> [WRITTEN REQUEST] Rewrite the entries from the beginning through the line containing "point(792,572)", replacing every occurrence of "checkbox" with "check box" and leaving everything else unchanged.

======

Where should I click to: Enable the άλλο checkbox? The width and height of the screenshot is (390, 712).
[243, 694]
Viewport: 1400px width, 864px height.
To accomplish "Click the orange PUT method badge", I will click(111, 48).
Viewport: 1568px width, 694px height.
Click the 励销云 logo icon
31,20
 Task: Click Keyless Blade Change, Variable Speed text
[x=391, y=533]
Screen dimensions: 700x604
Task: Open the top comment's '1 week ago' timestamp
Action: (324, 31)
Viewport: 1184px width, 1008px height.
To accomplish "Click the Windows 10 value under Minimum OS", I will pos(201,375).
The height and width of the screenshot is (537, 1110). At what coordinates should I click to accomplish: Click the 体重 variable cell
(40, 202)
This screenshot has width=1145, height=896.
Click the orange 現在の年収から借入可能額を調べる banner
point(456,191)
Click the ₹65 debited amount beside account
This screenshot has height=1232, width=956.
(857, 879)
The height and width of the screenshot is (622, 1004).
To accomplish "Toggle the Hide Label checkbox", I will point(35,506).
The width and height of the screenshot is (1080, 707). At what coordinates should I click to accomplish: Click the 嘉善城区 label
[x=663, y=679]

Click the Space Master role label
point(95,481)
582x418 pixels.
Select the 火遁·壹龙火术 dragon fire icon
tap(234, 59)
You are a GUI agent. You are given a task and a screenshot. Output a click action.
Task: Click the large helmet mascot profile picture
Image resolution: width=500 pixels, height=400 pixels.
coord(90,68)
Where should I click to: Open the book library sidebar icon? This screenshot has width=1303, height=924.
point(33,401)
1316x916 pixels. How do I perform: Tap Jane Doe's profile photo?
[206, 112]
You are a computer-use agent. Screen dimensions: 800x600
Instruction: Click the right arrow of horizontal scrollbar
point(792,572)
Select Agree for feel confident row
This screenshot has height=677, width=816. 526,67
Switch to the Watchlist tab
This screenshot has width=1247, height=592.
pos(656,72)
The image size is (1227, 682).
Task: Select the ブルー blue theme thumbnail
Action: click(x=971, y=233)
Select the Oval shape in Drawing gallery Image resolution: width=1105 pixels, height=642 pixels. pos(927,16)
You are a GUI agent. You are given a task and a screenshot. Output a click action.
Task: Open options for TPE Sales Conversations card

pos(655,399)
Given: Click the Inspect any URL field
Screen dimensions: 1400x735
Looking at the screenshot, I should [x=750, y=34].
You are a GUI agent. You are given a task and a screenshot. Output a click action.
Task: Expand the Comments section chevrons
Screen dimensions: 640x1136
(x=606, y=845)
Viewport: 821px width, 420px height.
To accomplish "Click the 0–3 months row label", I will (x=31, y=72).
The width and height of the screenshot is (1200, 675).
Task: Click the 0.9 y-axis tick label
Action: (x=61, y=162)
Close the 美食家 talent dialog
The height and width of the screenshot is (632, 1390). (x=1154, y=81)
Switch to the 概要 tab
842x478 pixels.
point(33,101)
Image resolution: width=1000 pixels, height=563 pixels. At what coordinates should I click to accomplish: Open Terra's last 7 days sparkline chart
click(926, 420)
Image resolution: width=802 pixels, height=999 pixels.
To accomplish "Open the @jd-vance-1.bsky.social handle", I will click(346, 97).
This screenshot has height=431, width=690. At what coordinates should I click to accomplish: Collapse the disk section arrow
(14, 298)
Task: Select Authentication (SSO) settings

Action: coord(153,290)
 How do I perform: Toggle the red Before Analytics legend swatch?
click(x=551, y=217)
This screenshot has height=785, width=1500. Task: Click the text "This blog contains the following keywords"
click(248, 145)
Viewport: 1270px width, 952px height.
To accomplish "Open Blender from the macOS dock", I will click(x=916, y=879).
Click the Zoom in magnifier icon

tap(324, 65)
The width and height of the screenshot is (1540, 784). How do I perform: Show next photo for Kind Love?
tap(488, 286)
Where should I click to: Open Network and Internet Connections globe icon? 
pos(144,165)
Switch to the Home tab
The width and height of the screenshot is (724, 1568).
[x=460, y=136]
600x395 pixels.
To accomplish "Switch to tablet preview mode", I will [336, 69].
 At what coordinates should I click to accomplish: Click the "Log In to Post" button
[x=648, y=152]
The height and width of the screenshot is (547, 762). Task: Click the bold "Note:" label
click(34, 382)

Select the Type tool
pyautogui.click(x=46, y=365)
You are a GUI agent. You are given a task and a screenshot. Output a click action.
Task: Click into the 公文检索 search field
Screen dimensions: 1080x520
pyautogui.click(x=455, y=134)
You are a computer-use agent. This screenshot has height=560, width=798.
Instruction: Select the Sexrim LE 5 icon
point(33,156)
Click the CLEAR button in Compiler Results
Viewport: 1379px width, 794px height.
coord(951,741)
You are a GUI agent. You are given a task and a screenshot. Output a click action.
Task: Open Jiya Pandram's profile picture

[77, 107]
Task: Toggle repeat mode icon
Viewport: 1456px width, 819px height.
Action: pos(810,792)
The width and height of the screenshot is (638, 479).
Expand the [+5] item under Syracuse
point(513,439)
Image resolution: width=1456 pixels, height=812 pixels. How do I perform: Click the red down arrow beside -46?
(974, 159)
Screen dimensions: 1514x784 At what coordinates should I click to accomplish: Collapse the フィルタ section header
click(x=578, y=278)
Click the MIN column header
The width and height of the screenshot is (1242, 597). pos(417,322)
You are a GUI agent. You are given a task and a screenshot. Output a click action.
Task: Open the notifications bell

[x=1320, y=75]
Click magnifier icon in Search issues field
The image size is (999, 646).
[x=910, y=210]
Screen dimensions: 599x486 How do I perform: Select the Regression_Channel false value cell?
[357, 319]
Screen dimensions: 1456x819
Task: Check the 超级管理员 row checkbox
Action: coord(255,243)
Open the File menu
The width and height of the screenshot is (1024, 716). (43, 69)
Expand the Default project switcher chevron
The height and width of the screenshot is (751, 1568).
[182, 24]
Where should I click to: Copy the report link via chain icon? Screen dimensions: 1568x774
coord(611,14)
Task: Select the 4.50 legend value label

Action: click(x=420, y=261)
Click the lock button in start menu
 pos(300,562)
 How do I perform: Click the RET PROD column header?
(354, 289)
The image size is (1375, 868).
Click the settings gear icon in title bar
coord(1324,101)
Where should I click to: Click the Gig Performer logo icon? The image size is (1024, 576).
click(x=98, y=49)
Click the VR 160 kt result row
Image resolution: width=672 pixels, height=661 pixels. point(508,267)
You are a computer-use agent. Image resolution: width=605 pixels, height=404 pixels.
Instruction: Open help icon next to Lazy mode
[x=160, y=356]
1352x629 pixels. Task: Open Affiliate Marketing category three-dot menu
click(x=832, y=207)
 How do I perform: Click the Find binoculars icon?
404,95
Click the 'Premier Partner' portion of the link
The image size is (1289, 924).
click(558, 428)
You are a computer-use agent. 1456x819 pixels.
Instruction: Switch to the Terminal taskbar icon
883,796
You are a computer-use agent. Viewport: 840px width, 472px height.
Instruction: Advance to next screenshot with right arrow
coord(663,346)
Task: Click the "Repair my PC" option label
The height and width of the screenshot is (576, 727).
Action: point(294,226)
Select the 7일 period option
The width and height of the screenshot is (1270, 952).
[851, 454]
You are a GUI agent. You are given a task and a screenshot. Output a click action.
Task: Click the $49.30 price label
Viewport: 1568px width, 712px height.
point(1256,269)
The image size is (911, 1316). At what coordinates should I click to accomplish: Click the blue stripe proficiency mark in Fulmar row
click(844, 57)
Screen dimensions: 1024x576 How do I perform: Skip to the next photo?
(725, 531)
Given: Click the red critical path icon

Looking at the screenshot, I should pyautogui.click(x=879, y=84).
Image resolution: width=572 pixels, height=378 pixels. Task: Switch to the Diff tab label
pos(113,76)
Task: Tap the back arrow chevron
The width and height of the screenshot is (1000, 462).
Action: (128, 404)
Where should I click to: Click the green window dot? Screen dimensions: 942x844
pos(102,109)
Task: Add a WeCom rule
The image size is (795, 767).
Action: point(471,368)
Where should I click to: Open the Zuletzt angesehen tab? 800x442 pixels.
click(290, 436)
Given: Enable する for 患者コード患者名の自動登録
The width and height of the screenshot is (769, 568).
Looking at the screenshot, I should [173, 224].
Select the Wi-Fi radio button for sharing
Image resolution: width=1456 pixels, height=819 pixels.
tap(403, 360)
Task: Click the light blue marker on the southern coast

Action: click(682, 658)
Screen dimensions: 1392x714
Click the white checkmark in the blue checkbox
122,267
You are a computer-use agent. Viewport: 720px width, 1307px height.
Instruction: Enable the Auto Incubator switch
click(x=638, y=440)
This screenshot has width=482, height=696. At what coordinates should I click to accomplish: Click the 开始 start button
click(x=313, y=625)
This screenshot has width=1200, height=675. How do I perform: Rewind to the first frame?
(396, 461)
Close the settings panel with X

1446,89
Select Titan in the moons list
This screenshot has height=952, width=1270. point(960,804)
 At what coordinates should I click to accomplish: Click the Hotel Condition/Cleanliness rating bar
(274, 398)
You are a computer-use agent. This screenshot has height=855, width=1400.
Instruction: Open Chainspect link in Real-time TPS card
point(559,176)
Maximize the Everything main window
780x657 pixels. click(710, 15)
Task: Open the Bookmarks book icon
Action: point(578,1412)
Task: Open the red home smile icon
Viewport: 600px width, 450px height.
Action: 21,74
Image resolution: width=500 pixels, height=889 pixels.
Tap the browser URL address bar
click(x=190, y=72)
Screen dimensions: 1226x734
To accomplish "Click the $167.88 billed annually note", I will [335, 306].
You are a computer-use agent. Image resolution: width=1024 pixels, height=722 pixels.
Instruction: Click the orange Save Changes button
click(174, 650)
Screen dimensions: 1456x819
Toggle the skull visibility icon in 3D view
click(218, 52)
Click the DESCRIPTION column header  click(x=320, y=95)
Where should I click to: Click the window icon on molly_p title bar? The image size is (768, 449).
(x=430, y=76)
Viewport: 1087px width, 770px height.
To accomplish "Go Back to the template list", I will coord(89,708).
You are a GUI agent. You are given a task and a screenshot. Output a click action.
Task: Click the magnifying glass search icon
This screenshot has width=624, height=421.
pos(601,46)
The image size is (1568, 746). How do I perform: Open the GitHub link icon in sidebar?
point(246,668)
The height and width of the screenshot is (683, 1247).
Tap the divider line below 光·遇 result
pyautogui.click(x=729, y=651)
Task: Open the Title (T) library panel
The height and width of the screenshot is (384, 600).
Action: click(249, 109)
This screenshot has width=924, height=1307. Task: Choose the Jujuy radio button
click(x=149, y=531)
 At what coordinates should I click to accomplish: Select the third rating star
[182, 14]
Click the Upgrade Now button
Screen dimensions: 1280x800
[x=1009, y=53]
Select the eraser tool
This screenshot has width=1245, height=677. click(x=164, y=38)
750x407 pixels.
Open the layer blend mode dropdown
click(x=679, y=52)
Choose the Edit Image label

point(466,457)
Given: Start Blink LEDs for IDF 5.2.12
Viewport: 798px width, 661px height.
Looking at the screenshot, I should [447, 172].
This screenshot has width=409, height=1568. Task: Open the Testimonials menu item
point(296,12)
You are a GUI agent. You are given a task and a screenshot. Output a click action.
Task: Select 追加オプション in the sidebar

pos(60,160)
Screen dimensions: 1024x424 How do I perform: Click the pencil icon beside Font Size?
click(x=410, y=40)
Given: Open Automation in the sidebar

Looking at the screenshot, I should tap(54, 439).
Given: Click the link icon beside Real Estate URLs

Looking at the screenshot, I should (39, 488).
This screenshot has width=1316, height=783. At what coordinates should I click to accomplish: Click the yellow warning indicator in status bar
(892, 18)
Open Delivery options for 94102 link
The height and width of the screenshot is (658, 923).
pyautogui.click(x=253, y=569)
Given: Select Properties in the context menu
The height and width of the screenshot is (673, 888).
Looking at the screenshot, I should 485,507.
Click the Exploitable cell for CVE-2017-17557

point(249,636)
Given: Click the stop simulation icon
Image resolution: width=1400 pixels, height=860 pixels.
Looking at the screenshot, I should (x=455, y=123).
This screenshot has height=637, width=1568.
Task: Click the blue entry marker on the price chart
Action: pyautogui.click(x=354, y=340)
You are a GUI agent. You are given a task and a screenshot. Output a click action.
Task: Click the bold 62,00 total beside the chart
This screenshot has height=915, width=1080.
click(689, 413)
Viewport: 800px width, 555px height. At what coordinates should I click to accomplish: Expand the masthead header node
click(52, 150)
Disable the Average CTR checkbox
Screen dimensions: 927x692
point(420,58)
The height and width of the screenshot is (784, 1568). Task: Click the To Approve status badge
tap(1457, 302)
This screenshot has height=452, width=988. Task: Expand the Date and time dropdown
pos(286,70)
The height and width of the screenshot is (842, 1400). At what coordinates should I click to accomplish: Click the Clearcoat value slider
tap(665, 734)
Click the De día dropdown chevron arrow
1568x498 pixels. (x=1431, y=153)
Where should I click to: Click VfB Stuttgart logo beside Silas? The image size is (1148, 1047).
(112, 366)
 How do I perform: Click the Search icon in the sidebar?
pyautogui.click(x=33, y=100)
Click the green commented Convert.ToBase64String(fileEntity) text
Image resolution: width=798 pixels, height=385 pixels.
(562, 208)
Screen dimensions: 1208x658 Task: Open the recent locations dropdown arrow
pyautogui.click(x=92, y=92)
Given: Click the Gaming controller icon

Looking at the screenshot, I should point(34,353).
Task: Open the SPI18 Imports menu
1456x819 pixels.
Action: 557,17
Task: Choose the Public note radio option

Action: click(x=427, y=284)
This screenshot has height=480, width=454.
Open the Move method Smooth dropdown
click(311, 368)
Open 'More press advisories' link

======

> [TASK OUTPUT]
Where should I click to: Enable the άλλο check box? The width and height of the screenshot is (390, 712).
[243, 694]
Viewport: 1400px width, 864px height.
To accomplish "Click the orange PUT method badge", I will click(111, 48).
Viewport: 1568px width, 694px height.
Click the 励销云 logo icon
31,20
 Task: Click Keyless Blade Change, Variable Speed text
[x=391, y=533]
Screen dimensions: 700x604
Task: Open the top comment's '1 week ago' timestamp
Action: (324, 31)
Viewport: 1184px width, 1008px height.
To accomplish "Click the Windows 10 value under Minimum OS", I will pos(201,375).
The height and width of the screenshot is (537, 1110). At what coordinates should I click to accomplish: Click the 体重 variable cell
(40, 202)
This screenshot has width=1145, height=896.
Click the orange 現在の年収から借入可能額を調べる banner
point(456,191)
Click the ₹65 debited amount beside account
This screenshot has height=1232, width=956.
(857, 879)
The height and width of the screenshot is (622, 1004).
To accomplish "Toggle the Hide Label check box", I will point(35,506).
The width and height of the screenshot is (1080, 707). At what coordinates should I click to accomplish: Click the 嘉善城区 label
[x=663, y=679]

Click the Space Master role label
point(95,481)
582x418 pixels.
Select the 火遁·壹龙火术 dragon fire icon
tap(234, 59)
You are a GUI agent. You are given a task and a screenshot. Output a click action.
Task: Click the large helmet mascot profile picture
Image resolution: width=500 pixels, height=400 pixels.
coord(90,68)
Where should I click to: Open the book library sidebar icon? This screenshot has width=1303, height=924.
point(33,401)
1316x916 pixels. How do I perform: Tap Jane Doe's profile photo?
[206, 112]
You are a computer-use agent. Screen dimensions: 800x600
Instruction: Click the right arrow of horizontal scrollbar
point(792,572)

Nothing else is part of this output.